Question

a common design requirement is that an environment must fit the range of people who fall between the 5th percentile for women and the 95th percentile for men. in designing an assembly - work table, the sitting knee height must be considered, which is the distance from the bottom of the foot to the top of the knee. males have sitting knee heights that are normally distributed with a mean of 21.4 in. and a standard deviation of 1.2 in. females have sitting knee heights that are normally distributed with a mean of 19.1 in. and a standard deviation of 1.1 in. use this information to answer the following questions. what is the minimum table clearance required to satisfy the requirement of fitting 95% of men? in (round to one decimal place as needed.)

Explanation:

Step1: Find the z - score for the 95th percentile

The 95th percentile corresponds to a cumulative probability of 0.95. Looking up in the standard normal distribution table (z - table), the z - score $z$ such that $P(Z\leq z)=0.95$ is approximately $z = 1.645$.

Step2: Use the z - score formula

The z - score formula is $z=\frac{x-\mu}{\sigma}$, where $x$ is the value from the original normal distribution, $\mu$ is the mean, and $\sigma$ is the standard deviation. We want to find $x$ (sitting knee height for men), $\mu = 21.4$ in and $\sigma=1.2$ in.
We can re - arrange the formula to solve for $x$: $x=\mu + z\sigma$.

Step3: Substitute the values

Substitute $\mu = 21.4$, $z = 1.645$, and $\sigma = 1.2$ into the formula:
$x=21.4+1.645\times1.2$.
First, calculate $1.645\times1.2 = 1.974$.
Then, $x=21.4 + 1.974=23.374\approx23.4$ in.

Answer:

23.4

* MATERIAL SUPPLIED
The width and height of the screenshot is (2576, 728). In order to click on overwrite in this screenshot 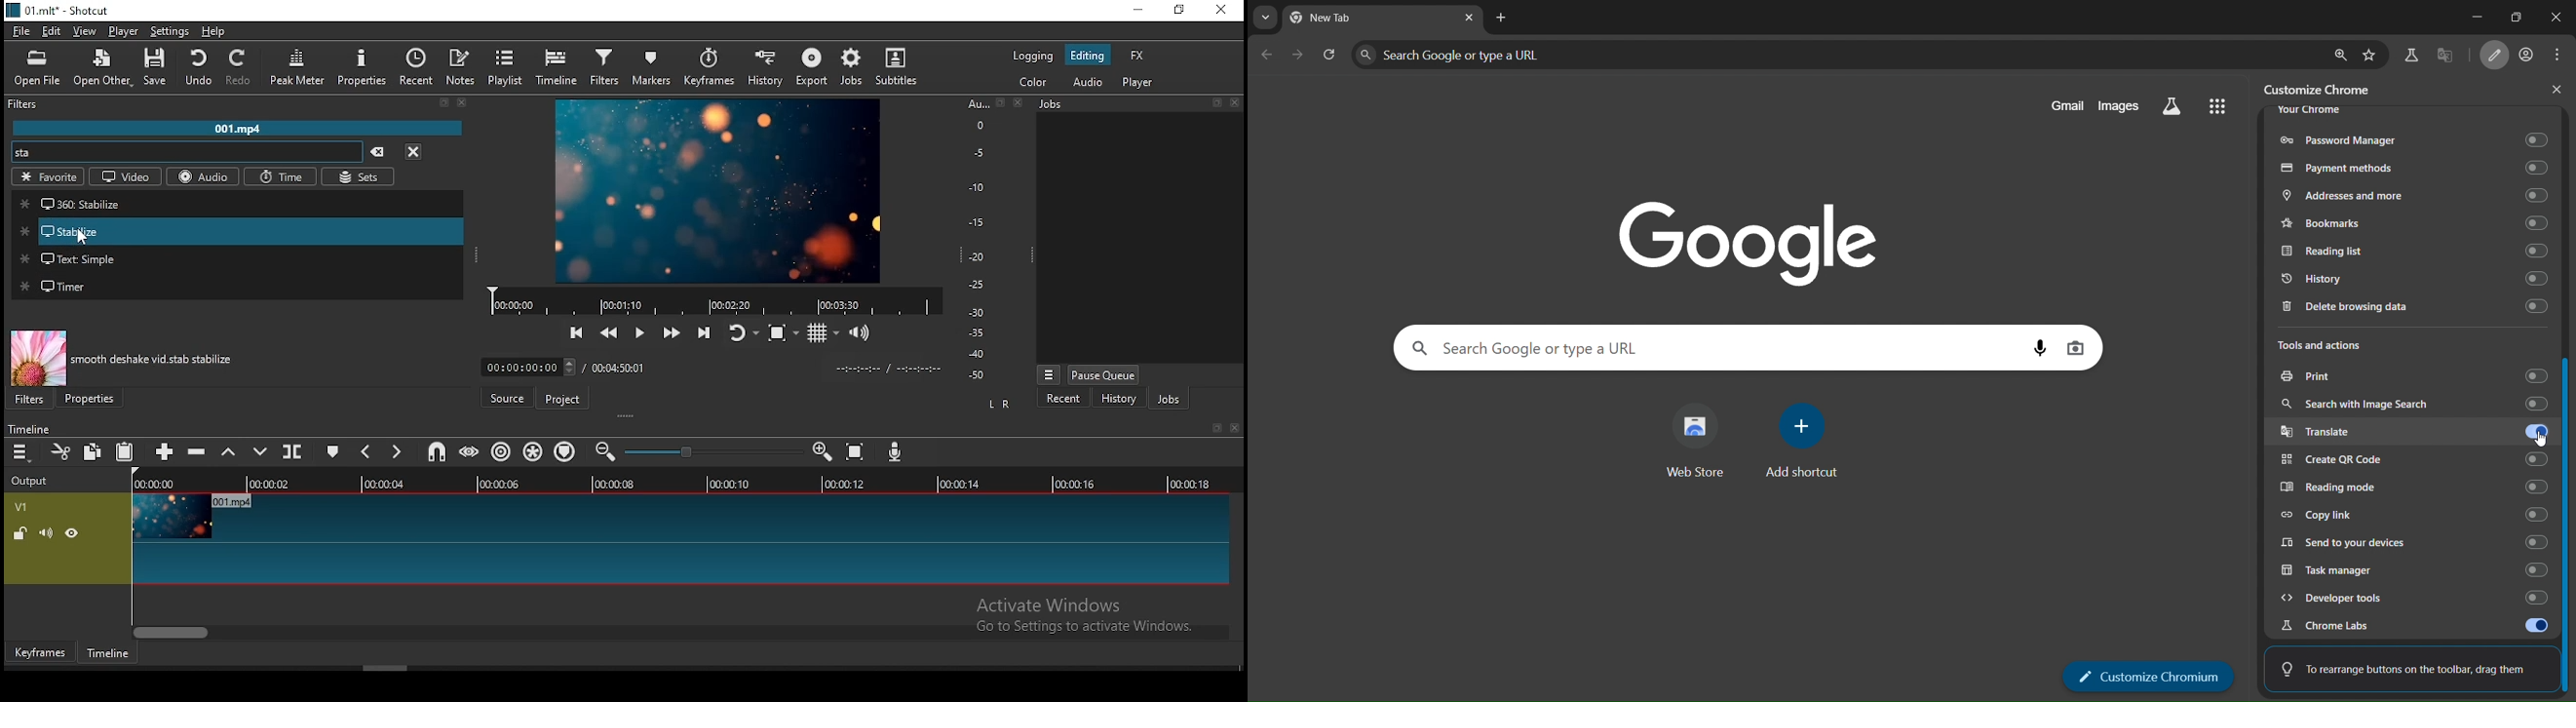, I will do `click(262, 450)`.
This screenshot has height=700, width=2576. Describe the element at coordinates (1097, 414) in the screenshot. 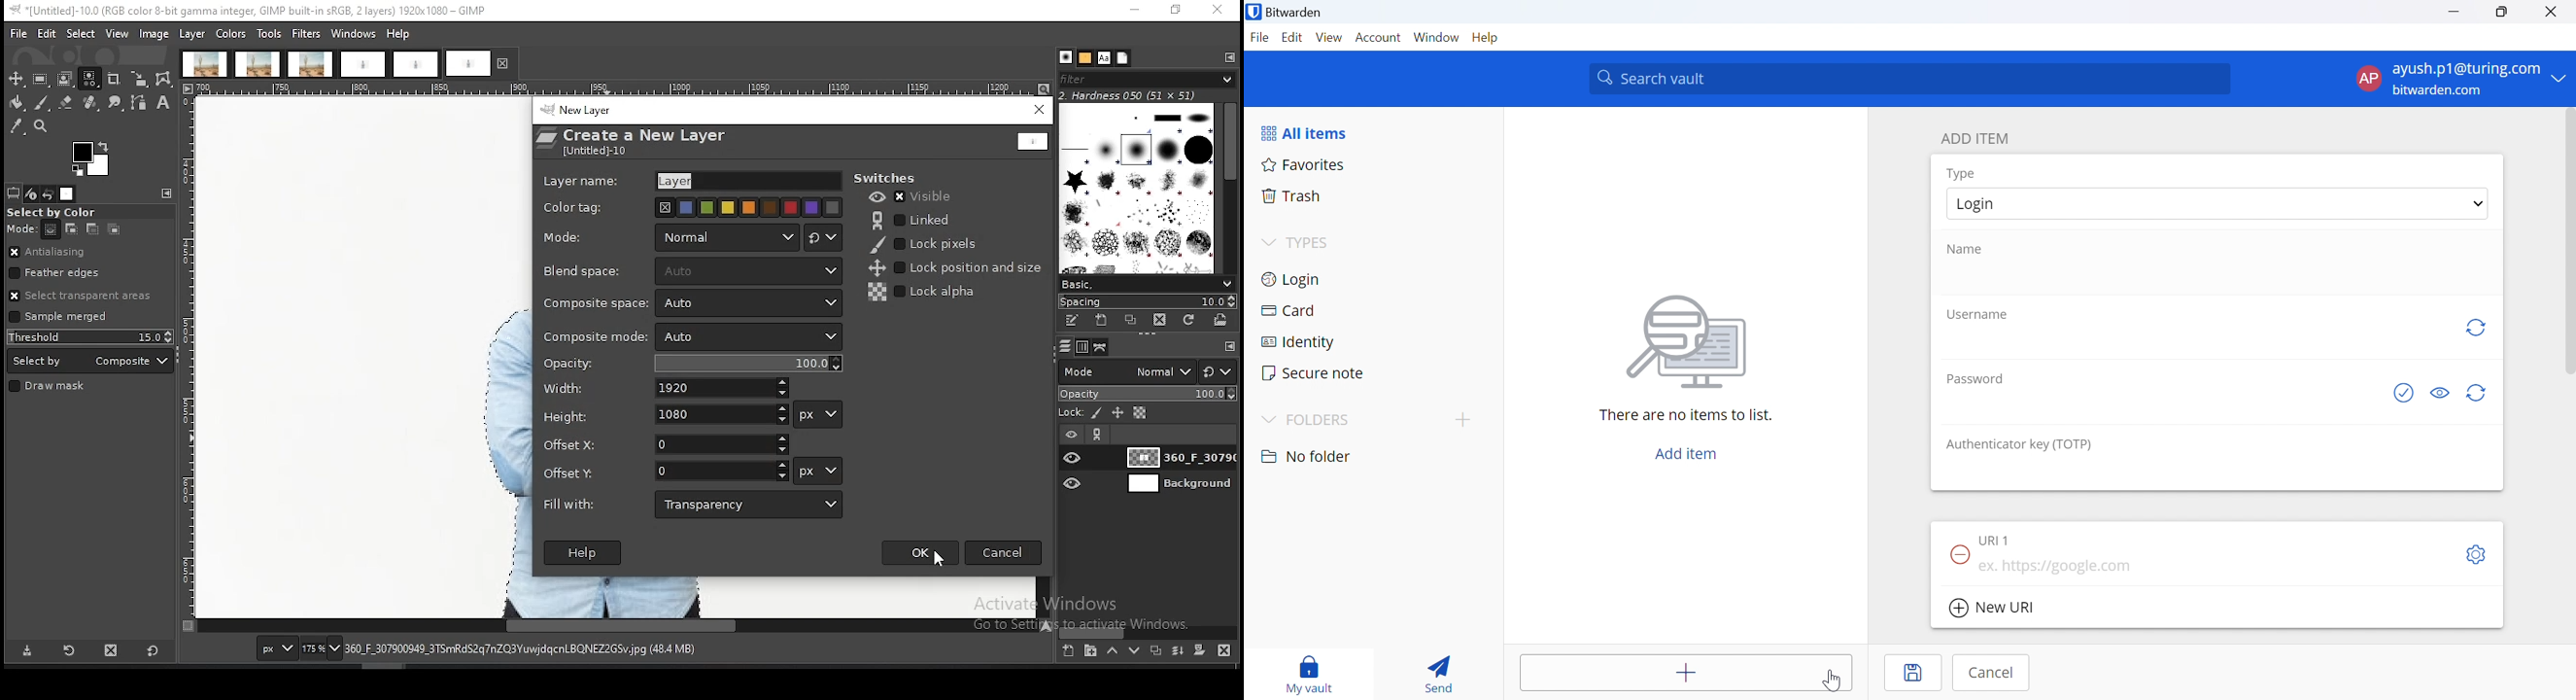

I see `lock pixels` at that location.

---

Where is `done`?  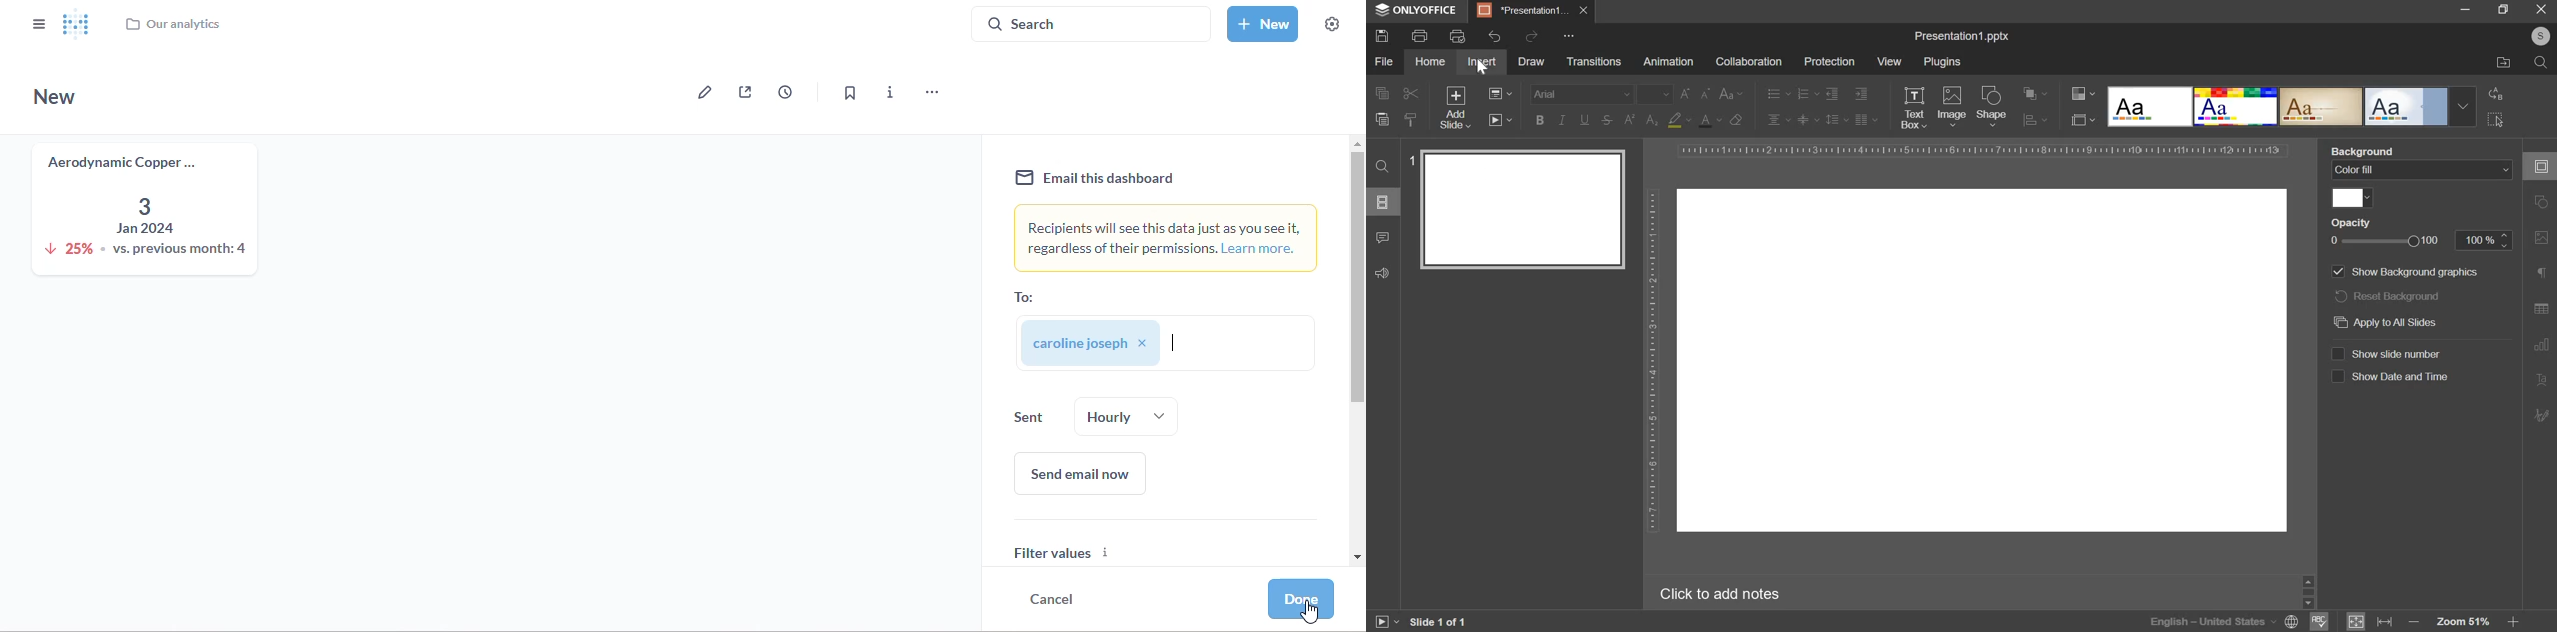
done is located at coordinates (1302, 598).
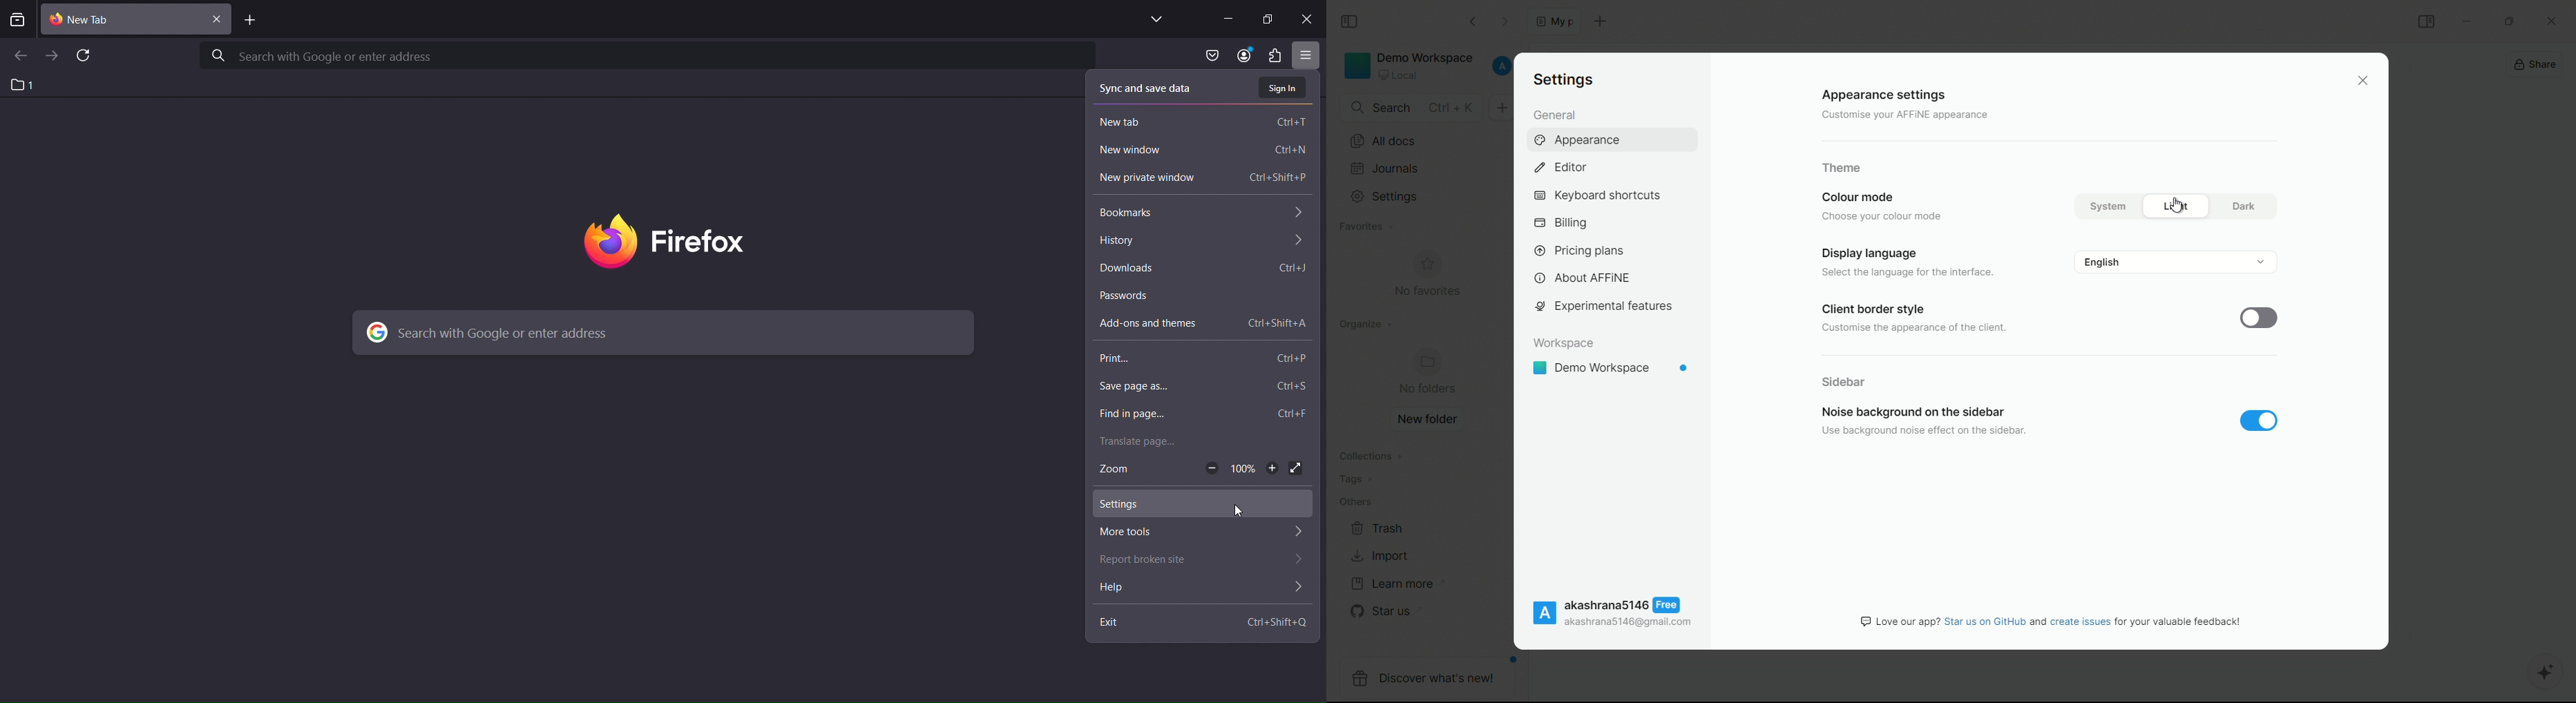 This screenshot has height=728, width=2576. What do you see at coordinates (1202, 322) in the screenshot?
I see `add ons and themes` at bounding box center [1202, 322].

* EXERCISE REQUIREMENTS
**1)** Reproduce the passage of the knee-height statistics problem between "The 95th percentile corresponds" and "and $\sigma=1.2$ in.", inclusive.
**2)** Rewrite the lines of the listing between the lines holding "This screenshot has height=700, width=2576." and "at that location.", inclusive, replacing "Describe" with "Identify" and changing nothing else. Give only those lines, and leave the pictures out.

* EXERCISE SOLUTIONS
**1)**
The 95th percentile corresponds to a cumulative probability of 0.95. Looking up in the standard normal distribution table (z - table), the z - score $z$ such that $P(Z\leq z)=0.95$ is approximately $z = 1.645$.

Step2: Use the z - score formula

The z - score formula is $z=\frac{x-\mu}{\sigma}$, where $x$ is the value from the original normal distribution, $\mu$ is the mean, and $\sigma$ is the standard deviation. We want to find $x$ (sitting knee height for men), $\mu = 21.4$ in and $\sigma=1.2$ in.

**2)**
This screenshot has height=700, width=2576. Identify the element at coordinates (1097, 414) in the screenshot. 

I see `lock pixels` at that location.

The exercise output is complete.